Katie Paine, CEO of Paine Publishing and a noted expert on media measurement, recommends questions to ask to help decide if sentiment analysis is right for your organization.

  • Do you receive more than 2,500 qualified mentions a month in social media? Qualified mentions do not include spam, content-farm generated copy or mentions of similar-sounding brand name. If your brand has relatively few mentions, a computer program might be more expensive than a trained analyst.
  • Do people express any sentiment when discussing your brand? Conversations about some products, such as B2B products, are typically very factual. It may not be possible for a computer to glean any sentiment from the conversations.
  • Do you have direct interaction with customers? If you have no direct customer interaction, then determining if sentiment has any real impact on your business will be difficult. You can link sentiment to customer behavior only if you are an online retailer or are in a field where people make reservations, or register online.
  • What level of accuracy is acceptable to your executive leadership? Most automated tools have an accuracy rate of about 60% to 70%. If that is not acceptable to your leadership, you can use human coders to conduct a random sample check to ensure a higher degree of accuracy.
  • What level of detail do you need from your sentiment analysis system? You will probably need a human analyst if you need to track complex messaging, quotes, issues, positioning, or other esoteric details.
  • Do you run numerous campaigns, which will require different search terms and different message tracking and different definitions of positive or neutral? Computers take weeks to reprogram, test and fix. If you need fast turnaround on changes to your system, then use a human.

The Hybrid Approach

Some monitoring services, including, combine automated sentiment analysis with evaluation by human analysts.  By using human analysts, companies can establish finely-tuned criteria for what constitutes a positive or negative mention. Although not always perfect, human analysts are trained to recognize language nuances and idiosyncrasies that trip up automated programs. They can also be quickly trained on specific rating criteria for each client.
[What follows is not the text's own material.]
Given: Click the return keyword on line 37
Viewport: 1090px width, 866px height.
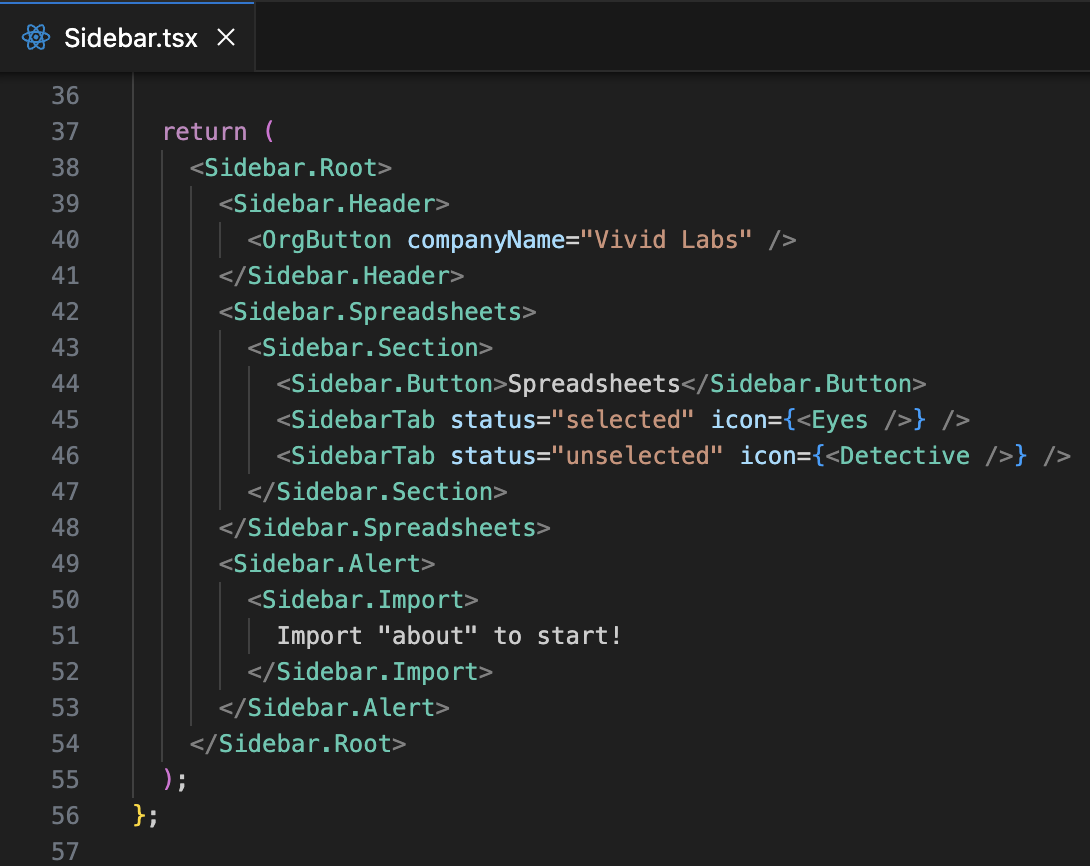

Humans are also less literal than machines and can better tease out meaning. Large companies with thousands of media mentions can the control costs of human analysis by reviewing a sampling of posts. Many companies, for instance, use human analysis only for media mentions that appear in top tier media sources.

PR measurement and data analysis experts agree that integrating automated tools and human analysts is the best approach for most organizations.

Experts at the Sentiment Analysis Symposium favored using a combination of software and humans.

“Machines do analytics, humans do analysis,” remarked Anjali Lai, an analyst at Forrester Research, according to Adweek.

Bottom Line: Automated sentiment programs provide both benefits and pitfalls. In many cases, human analysts provide superior results. It’s essential to carefully weigh the pros and cons before establishing a media monitoring and measurement plan. For many companies, a hybrid approach that integrates humans and machines is the most effective and cost-efficient option.